Elizabeth: Does she speak to you? Do you dream about her and does she come and speak to you?

Gene: I do dream about her, but she hasn't come to speak to me yet.

Elizabeth: Mm-hmm. And what do you think if she did she'd tell you what she wants you to do?

Gene: To move on and remember me and to be happy.

Michael: Be happy. Yes.

Elizabeth: Yeah. And when you are ready to meet other people, you're going to want to make sure it's someone who will also—who will let you always keep her alive. She will always be in whatever relationship you go into, and you want to make sure that that's going to not seem unacceptable to someone. She's always going to be with you. You're never going to lose her.  

The Rev. Bacon: Because that's who you are. And you want someone to love you for all of who you are.

Oprah: And her name is Renee, right?

Gene: Correct. Renee.

Oprah: I'd just like to speak her name. Speak her name.

The Rev. Bacon: Right.

Oprah: Gene, thank you for that. Thank you.

Gene: Thank you.

Oprah: Thank you.

Elizabeth: Beautiful man.

Oprah: Caroline from New York is on the line. Caroline, hello.

Caroline: Hi. Hi, Oprah. I just want to first thank you so much for the series and everybody on the panel because I've been following and watching and listening for so long. So I just wanted to say thank you.

Oprah: Thank you.

Caroline: And I have a question. I wanted to know. It's actually for the whole panel including yourself, Oprah, what has been your biggest lesson so far and your big aha! moment or a new realization that you really feel has freed you significantly?

Oprah: Okay. We'll start with you, Lizzy.

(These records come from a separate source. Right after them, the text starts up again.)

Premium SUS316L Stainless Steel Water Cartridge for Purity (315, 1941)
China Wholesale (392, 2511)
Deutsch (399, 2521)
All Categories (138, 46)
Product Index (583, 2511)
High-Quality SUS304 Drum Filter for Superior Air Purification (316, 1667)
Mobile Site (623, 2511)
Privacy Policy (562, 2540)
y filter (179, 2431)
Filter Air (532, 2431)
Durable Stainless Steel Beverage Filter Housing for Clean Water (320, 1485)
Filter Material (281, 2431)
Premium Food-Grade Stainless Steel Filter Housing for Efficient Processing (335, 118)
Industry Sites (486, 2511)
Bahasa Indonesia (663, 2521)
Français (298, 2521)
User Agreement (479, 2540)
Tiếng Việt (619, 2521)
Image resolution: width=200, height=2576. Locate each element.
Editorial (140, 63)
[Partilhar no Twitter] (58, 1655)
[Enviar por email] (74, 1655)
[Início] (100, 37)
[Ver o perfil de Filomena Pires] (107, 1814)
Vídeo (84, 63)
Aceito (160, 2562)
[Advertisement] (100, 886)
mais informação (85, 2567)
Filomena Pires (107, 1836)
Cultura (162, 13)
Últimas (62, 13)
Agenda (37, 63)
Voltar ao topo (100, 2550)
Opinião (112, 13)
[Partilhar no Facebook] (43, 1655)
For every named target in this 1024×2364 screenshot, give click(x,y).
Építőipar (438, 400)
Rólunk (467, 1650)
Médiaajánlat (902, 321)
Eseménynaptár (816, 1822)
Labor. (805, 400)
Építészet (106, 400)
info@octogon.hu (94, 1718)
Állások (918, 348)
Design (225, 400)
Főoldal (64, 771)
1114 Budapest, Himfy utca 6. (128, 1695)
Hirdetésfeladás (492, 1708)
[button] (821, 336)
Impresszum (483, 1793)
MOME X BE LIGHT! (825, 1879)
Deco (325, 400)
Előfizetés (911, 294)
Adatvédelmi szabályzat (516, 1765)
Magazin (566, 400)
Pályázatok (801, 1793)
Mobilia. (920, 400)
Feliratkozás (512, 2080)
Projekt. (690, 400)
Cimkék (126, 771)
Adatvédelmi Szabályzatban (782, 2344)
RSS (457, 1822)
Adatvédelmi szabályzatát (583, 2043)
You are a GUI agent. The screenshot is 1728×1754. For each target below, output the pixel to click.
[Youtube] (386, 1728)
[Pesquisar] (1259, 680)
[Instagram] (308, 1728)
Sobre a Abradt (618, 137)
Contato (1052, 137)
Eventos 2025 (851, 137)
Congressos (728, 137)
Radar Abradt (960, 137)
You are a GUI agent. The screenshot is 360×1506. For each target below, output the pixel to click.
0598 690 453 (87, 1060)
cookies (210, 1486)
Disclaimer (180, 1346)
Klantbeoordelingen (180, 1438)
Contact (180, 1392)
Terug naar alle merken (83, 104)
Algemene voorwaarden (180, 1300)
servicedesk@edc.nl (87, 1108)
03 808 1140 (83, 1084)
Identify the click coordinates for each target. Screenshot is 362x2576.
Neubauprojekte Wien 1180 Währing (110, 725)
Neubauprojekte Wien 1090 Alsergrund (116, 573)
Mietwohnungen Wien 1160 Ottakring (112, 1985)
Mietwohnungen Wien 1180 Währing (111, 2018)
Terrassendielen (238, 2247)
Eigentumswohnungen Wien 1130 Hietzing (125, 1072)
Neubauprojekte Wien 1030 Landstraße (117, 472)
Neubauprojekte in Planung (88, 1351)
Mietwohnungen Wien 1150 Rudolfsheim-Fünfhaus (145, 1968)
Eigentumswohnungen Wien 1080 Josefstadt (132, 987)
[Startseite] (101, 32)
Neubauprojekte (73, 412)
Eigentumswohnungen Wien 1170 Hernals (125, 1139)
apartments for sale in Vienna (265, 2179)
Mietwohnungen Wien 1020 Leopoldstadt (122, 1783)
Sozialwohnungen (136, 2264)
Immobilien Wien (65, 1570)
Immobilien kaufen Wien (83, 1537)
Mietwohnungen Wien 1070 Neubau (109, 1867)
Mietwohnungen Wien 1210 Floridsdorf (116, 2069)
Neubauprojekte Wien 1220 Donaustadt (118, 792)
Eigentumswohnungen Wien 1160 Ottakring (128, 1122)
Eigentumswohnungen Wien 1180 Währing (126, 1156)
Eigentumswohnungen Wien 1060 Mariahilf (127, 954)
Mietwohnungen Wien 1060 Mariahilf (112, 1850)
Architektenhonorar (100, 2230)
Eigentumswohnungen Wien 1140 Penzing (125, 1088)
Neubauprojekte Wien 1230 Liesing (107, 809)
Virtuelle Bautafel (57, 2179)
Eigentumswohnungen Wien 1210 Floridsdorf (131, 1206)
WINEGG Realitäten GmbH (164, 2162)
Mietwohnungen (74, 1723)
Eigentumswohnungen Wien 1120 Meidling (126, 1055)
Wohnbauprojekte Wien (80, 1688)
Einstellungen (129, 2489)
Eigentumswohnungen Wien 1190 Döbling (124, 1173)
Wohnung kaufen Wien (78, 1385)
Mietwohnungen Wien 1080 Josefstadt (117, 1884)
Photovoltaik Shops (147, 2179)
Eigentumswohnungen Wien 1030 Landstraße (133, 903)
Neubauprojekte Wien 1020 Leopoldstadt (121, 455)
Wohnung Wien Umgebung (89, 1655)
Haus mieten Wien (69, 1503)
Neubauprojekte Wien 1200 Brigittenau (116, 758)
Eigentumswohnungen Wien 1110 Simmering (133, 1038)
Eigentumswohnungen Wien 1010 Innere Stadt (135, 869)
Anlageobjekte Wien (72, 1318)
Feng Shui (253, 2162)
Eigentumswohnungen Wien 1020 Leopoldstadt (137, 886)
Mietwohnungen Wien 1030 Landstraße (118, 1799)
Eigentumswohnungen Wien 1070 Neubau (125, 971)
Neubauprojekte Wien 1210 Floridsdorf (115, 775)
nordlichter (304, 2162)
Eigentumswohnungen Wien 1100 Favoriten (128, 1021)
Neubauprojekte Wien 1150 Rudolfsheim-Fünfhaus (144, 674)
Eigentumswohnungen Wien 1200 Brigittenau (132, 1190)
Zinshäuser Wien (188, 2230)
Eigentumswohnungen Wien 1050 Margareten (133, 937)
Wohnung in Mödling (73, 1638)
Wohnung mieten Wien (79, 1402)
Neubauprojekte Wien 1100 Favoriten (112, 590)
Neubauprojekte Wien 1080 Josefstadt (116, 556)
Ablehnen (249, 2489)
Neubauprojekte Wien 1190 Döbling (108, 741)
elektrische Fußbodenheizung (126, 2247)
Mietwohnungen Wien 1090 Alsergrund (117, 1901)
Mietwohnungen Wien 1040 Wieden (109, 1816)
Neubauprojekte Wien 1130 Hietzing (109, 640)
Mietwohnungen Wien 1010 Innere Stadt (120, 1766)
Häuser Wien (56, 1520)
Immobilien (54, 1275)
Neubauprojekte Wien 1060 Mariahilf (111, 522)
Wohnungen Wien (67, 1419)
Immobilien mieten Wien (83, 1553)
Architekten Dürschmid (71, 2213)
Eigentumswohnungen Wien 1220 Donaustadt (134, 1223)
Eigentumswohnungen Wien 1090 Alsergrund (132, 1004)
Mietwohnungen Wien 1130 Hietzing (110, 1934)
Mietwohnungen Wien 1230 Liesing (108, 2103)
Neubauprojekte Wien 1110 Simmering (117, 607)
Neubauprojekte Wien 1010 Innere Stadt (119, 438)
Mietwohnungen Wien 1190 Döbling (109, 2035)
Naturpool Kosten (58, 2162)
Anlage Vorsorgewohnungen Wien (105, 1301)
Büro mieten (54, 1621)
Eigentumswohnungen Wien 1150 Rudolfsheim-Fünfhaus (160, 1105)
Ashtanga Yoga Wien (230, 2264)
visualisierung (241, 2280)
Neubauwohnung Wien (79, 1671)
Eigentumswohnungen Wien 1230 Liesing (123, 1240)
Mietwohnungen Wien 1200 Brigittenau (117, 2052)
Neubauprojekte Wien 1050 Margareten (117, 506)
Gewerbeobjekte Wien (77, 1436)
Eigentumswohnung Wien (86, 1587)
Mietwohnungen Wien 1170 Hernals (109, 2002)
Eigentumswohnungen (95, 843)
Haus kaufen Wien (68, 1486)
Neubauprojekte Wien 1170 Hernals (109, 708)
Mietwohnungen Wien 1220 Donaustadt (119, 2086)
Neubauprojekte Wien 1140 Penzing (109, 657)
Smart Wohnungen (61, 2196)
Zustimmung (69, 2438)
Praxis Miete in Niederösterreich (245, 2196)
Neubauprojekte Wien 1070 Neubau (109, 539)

Elizabeth: Well, I've had many over my life. In my book, Broken Open, I write about the moment in my life when who I thought I was came crashing down, and it was from that moment, which was my divorce, when everything that I thought I needed to be in my life no longer was. Married. I was suddenly a single mother. I had very unstable finances. Before that happened, I thought I needed all those things to be me. And after they were taken away from me and I really was brought to my knees is when I found out who I really was. My strength. My self. And I—I gained an indestructible optimism and a sense of who—who—something that could never be taken away from me because it was me. So I would have to say that my biggest spiritual experience wasn't some sort of illuminated marvelousness. It was my hardest time. It was when I was brought to my knees stripped of my—of my self-image so that my true self-image was revealed.

Michael: Powerful.

Oprah: Michael?

Michael: Yeah. Like Elizabeth, I could probably talk a lot about what opened me up. But I would say the theme would be self-love and appreciation. That I was always—it's always easy for me to give and to share, and I think my path over the years has been to receive and to accept and so there has been this chipping away at whatever wall was there, not good enough, not worthy, those began to disintegrate through spiritual practice and through acceptance and through revelation and realization until I got to the core of who I am, which is good. Which is wonderful. And not in an egocentric kind of way. Just what God has wrought here. So I would say that's my theme over the last 10, 15 years that now I can—I have that within me. I feel good about myself. I feel—I feel good about Michael. He's a good guy. His intentions are high. His motivation is pure. He may make mistakes, but his motivation is pure and his intention is high. So I like who he is. I like Michael. And so that's been chipping away at all the dark places until that—that emerged.